Problem requirements – Working from the entries that follow, transcribe exactly and only the lines from the one with "Image resolution: width=386" through the last, pictures excluded.

# # # #

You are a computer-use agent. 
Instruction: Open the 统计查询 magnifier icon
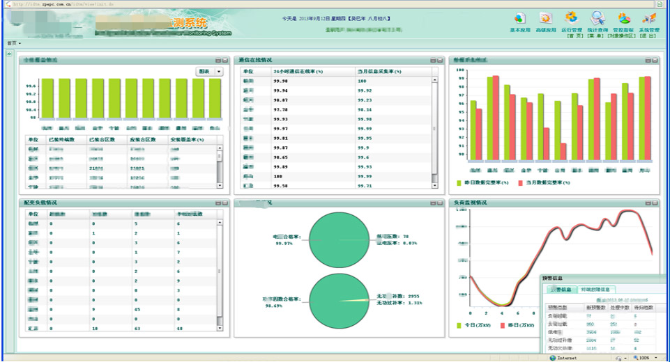pos(597,19)
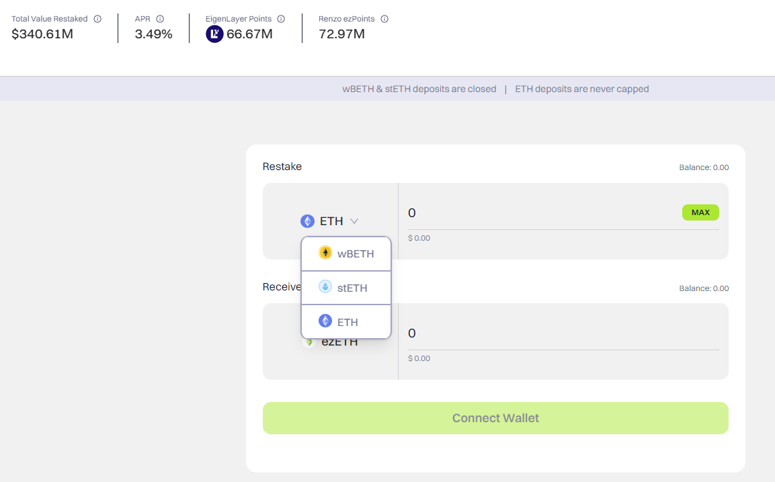Click info icon beside Renzo ezPoints
This screenshot has width=775, height=482.
pos(384,19)
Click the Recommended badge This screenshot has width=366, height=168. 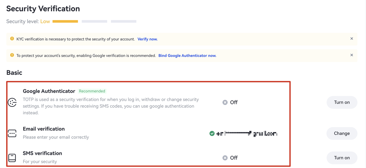(x=92, y=91)
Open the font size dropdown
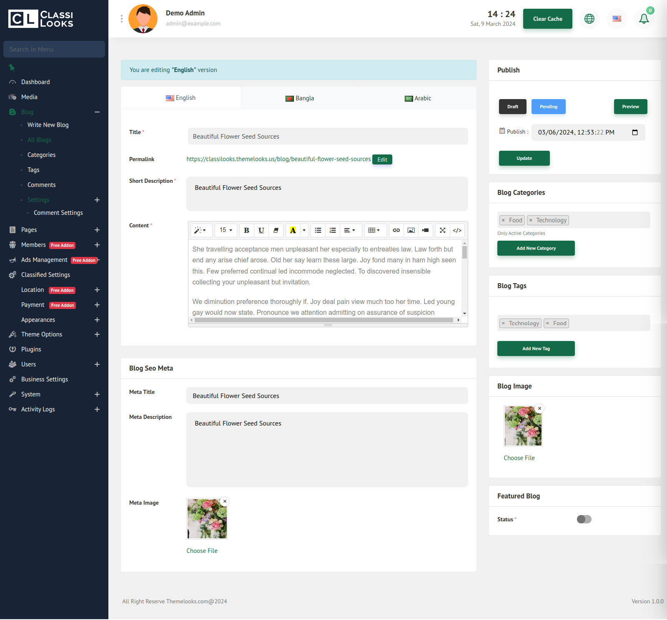 point(226,230)
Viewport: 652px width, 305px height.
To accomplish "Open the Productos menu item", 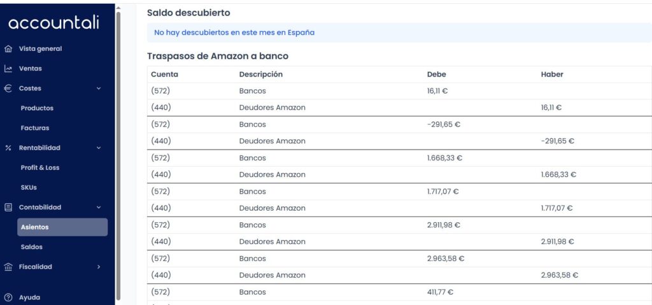I will point(37,108).
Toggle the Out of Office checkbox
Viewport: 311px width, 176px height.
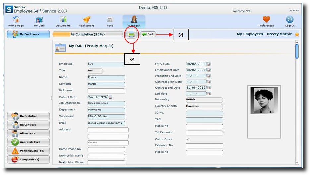188,139
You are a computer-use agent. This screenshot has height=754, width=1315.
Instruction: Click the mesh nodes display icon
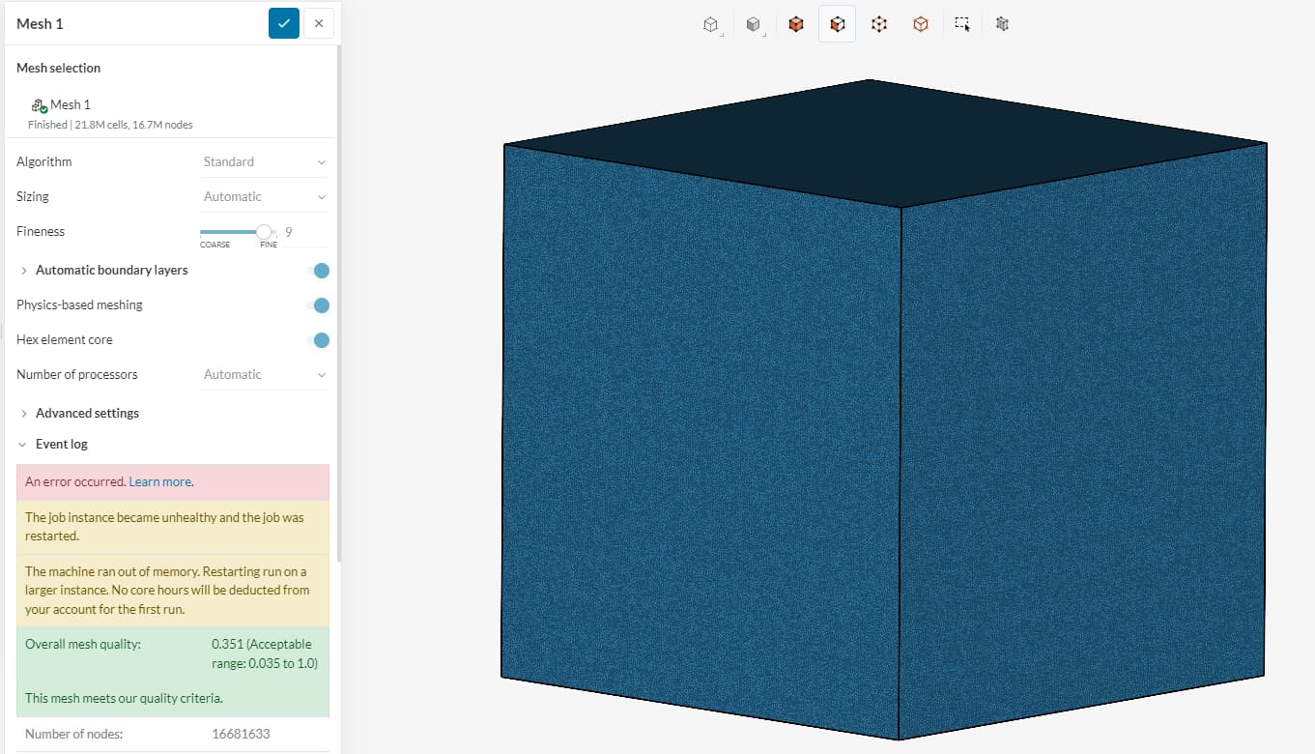(878, 23)
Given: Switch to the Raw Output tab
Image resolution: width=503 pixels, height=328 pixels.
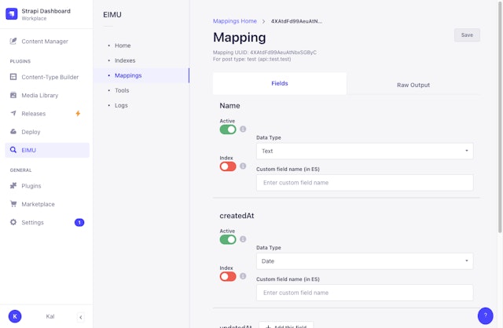Looking at the screenshot, I should [413, 85].
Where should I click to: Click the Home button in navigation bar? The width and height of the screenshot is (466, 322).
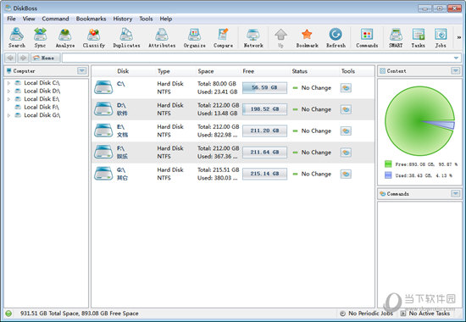(46, 58)
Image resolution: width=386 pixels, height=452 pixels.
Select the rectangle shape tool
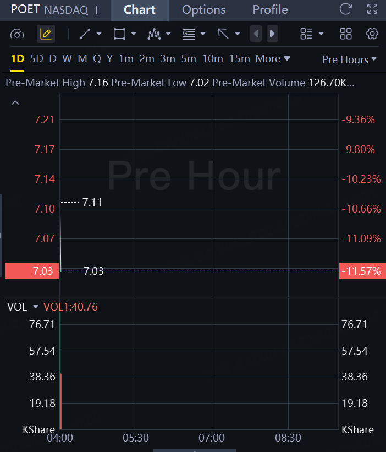tap(119, 34)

# # # #

Output below –
Image resolution: width=386 pixels, height=452 pixels.
Select the rectangle shape tool
tap(119, 34)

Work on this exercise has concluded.